Source data:
━━━━

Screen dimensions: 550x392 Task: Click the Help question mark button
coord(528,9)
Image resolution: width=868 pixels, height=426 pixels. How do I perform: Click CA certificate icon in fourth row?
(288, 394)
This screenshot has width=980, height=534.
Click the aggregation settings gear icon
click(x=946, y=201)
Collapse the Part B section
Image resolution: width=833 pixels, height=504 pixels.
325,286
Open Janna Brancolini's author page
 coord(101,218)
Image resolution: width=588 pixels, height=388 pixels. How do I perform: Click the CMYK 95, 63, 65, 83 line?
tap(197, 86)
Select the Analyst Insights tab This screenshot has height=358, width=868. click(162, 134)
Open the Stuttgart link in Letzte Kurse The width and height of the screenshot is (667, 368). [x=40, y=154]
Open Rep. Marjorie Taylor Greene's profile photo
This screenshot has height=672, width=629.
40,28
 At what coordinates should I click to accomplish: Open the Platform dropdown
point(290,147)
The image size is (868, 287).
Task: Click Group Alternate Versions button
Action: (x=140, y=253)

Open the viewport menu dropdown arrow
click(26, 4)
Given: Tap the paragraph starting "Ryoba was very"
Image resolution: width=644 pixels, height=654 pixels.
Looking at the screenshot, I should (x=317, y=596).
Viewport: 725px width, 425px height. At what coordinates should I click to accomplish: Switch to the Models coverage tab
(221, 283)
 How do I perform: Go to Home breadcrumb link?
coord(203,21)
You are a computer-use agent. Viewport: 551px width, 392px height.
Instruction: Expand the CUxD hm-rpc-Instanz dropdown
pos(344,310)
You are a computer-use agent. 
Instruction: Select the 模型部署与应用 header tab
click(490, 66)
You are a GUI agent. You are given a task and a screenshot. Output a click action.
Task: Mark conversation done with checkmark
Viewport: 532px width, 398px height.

━━━━

Exercise requirements →
The records shown above must be returned in full, exactly as written.

Output →
Screen dimensions: 550x392 Task: Click the Help question mark button
coord(528,9)
Image resolution: width=868 pixels, height=426 pixels. How do I perform: Click CA certificate icon in fourth row?
(288, 394)
This screenshot has width=980, height=534.
Click the aggregation settings gear icon
click(x=946, y=201)
Collapse the Part B section
Image resolution: width=833 pixels, height=504 pixels.
325,286
Open Janna Brancolini's author page
 coord(101,218)
Image resolution: width=588 pixels, height=388 pixels. How do I perform: Click the CMYK 95, 63, 65, 83 line?
tap(197, 86)
Select the Analyst Insights tab This screenshot has height=358, width=868. click(162, 134)
Open the Stuttgart link in Letzte Kurse The width and height of the screenshot is (667, 368). [x=40, y=154]
Open Rep. Marjorie Taylor Greene's profile photo
This screenshot has height=672, width=629.
40,28
 At what coordinates should I click to accomplish: Open the Platform dropdown
point(290,147)
The image size is (868, 287).
Task: Click Group Alternate Versions button
Action: (x=140, y=253)

Open the viewport menu dropdown arrow
click(26, 4)
Given: Tap the paragraph starting "Ryoba was very"
Image resolution: width=644 pixels, height=654 pixels.
Looking at the screenshot, I should (x=317, y=596).
Viewport: 725px width, 425px height. At what coordinates should I click to accomplish: Switch to the Models coverage tab
(221, 283)
 How do I perform: Go to Home breadcrumb link?
coord(203,21)
You are a computer-use agent. Viewport: 551px width, 392px height.
Instruction: Expand the CUxD hm-rpc-Instanz dropdown
pos(344,310)
You are a computer-use agent. 
Instruction: Select the 模型部署与应用 header tab
click(490, 66)
You are a GUI agent. You are given a task and a screenshot. Output a click action.
Task: Mark conversation done with checkmark
Viewport: 532px width, 398px height.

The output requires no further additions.